--- START ---

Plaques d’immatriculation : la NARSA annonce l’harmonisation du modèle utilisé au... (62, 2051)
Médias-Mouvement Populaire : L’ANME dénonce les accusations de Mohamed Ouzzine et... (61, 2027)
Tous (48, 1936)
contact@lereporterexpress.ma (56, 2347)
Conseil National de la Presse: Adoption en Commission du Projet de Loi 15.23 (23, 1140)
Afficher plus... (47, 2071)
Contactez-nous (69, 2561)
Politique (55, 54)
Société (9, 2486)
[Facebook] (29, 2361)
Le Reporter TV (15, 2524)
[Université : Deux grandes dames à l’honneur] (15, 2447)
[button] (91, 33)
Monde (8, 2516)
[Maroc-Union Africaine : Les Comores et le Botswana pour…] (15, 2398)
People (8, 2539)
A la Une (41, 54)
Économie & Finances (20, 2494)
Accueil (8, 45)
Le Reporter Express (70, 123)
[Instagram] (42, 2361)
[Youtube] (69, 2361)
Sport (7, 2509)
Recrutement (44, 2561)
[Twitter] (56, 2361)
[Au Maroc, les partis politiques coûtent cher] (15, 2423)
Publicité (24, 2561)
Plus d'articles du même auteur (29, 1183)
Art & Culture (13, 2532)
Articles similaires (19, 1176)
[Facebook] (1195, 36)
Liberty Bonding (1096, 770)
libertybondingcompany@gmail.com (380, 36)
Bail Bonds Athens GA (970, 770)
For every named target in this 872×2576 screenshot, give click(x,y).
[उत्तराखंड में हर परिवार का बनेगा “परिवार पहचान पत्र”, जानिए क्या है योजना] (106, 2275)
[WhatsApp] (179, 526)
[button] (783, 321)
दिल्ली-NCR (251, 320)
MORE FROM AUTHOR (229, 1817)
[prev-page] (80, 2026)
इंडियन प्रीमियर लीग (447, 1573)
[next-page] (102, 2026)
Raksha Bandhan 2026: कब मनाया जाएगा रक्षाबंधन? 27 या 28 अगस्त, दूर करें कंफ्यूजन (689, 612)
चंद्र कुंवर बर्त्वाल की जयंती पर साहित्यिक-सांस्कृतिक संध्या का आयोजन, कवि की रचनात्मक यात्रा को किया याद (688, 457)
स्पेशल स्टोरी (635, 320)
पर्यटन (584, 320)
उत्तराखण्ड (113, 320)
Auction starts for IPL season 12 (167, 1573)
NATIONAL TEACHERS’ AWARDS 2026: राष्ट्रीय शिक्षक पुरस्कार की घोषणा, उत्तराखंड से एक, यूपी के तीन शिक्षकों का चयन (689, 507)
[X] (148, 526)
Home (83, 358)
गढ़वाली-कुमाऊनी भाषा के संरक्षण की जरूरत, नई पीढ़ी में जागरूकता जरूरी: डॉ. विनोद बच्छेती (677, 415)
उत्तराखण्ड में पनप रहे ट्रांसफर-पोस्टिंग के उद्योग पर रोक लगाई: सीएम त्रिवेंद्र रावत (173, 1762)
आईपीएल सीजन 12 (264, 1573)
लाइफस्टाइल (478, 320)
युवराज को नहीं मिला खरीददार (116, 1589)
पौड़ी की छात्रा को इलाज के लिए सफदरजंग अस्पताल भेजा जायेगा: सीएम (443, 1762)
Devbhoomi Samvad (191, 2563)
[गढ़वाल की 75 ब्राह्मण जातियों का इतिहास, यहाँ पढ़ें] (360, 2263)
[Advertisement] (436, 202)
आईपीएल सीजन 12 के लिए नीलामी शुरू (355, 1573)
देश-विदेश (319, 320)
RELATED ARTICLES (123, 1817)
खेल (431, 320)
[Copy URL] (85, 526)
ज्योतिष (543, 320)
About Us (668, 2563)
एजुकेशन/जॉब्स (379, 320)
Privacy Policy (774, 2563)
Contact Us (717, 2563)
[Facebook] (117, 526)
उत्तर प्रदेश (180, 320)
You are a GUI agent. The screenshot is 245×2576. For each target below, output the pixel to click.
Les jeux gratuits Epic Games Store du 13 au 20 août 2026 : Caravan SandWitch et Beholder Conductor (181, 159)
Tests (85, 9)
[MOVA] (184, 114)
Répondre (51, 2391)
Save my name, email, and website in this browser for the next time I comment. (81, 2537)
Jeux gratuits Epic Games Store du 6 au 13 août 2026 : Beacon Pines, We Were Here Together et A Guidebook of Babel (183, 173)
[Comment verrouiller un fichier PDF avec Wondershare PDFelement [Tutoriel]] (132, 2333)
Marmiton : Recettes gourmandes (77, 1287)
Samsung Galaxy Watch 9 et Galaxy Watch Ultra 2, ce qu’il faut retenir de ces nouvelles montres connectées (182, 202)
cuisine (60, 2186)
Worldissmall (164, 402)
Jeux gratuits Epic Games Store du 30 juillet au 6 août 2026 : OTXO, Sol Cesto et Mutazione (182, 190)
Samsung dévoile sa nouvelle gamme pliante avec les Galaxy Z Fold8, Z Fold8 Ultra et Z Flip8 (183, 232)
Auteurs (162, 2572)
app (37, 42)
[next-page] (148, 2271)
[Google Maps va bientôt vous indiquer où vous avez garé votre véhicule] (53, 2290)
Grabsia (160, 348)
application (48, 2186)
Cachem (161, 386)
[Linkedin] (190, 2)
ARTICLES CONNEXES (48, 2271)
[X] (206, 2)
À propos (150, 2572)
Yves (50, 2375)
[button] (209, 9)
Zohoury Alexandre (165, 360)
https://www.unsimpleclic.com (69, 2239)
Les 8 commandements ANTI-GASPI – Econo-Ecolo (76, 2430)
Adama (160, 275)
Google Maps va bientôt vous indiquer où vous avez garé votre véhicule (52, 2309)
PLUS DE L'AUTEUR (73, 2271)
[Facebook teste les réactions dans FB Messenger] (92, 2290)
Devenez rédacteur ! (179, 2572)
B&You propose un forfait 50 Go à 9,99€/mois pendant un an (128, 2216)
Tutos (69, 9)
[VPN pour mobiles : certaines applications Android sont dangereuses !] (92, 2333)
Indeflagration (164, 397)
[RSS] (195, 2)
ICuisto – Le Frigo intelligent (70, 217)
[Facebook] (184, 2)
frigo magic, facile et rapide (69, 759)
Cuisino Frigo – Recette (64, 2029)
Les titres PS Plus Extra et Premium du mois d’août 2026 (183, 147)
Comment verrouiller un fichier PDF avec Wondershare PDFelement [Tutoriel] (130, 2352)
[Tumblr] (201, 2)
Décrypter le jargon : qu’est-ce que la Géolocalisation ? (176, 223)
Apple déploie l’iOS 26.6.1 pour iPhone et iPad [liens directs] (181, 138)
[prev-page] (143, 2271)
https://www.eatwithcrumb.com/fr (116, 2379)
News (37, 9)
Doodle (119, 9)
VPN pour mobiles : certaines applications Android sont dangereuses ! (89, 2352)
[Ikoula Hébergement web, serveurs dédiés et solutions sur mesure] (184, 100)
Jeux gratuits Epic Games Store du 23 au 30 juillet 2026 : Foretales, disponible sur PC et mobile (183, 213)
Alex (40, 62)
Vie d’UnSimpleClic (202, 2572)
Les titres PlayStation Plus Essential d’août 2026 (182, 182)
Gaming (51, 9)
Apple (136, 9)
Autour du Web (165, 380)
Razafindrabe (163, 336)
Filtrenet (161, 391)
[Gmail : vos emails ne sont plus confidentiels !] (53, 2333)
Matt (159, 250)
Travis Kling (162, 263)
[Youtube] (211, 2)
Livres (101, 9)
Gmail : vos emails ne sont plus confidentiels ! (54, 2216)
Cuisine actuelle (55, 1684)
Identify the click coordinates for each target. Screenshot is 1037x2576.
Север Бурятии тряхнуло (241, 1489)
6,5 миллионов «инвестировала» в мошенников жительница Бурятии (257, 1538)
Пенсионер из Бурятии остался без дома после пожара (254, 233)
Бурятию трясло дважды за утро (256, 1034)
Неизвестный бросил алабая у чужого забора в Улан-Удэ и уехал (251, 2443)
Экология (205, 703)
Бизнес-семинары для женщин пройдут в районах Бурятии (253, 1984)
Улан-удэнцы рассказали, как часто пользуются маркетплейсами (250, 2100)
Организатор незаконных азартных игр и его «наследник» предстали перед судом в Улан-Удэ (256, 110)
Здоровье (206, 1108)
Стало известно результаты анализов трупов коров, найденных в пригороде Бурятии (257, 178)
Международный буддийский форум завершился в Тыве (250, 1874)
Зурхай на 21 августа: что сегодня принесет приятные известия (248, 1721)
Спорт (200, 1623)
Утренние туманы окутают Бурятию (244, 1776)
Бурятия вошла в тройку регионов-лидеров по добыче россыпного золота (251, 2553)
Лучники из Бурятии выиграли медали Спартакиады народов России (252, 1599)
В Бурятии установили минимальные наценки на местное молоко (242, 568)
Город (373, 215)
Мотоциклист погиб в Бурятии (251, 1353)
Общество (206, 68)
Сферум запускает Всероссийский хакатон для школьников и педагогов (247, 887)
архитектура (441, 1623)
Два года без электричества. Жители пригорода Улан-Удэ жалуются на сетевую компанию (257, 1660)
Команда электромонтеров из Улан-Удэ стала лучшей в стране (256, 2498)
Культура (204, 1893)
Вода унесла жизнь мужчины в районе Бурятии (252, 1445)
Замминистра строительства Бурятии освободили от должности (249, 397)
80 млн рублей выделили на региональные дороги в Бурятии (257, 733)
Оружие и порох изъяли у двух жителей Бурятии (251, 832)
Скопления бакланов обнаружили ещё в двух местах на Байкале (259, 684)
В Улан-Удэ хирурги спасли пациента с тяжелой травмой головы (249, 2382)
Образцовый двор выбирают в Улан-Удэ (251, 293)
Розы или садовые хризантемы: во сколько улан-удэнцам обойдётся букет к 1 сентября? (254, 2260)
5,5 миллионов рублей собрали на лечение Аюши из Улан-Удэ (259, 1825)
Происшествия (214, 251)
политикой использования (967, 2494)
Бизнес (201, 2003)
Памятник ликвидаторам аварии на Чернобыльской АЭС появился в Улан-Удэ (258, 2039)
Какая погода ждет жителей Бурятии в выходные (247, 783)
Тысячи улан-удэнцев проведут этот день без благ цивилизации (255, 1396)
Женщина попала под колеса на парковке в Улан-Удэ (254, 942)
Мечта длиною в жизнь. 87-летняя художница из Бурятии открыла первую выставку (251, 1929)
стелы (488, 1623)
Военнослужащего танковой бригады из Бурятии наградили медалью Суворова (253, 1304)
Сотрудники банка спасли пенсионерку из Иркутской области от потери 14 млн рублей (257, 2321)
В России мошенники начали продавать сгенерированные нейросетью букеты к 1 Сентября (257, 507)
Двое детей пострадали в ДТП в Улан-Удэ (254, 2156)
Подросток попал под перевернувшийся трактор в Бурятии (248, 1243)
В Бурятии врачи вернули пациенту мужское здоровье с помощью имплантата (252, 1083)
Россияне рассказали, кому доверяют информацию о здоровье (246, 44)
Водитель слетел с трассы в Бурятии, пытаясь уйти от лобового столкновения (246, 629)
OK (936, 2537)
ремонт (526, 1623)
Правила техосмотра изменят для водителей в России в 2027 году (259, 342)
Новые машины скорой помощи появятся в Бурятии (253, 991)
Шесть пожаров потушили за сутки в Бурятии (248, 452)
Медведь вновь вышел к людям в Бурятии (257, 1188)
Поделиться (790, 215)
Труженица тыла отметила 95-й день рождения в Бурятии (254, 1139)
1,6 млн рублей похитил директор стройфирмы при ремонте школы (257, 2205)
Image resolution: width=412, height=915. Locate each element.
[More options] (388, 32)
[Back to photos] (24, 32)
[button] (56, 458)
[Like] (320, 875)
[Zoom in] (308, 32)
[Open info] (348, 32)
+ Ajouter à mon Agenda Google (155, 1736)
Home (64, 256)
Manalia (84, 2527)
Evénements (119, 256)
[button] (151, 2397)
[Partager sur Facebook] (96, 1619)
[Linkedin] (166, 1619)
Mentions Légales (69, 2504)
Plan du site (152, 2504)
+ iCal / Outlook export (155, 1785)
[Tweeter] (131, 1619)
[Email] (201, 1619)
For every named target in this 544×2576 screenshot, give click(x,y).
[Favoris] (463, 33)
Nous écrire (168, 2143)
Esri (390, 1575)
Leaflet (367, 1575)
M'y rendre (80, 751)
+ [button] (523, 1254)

--- END ---

▸ WORK ITEM: Wherever the word "Maroc" turns up in the records, copy out the line it is on.

▸ RESPONSE AREA:
[Maroc-Union Africaine : Les Comores et le Botswana pour…] (15, 2398)
[Au Maroc, les partis politiques coûtent cher] (15, 2423)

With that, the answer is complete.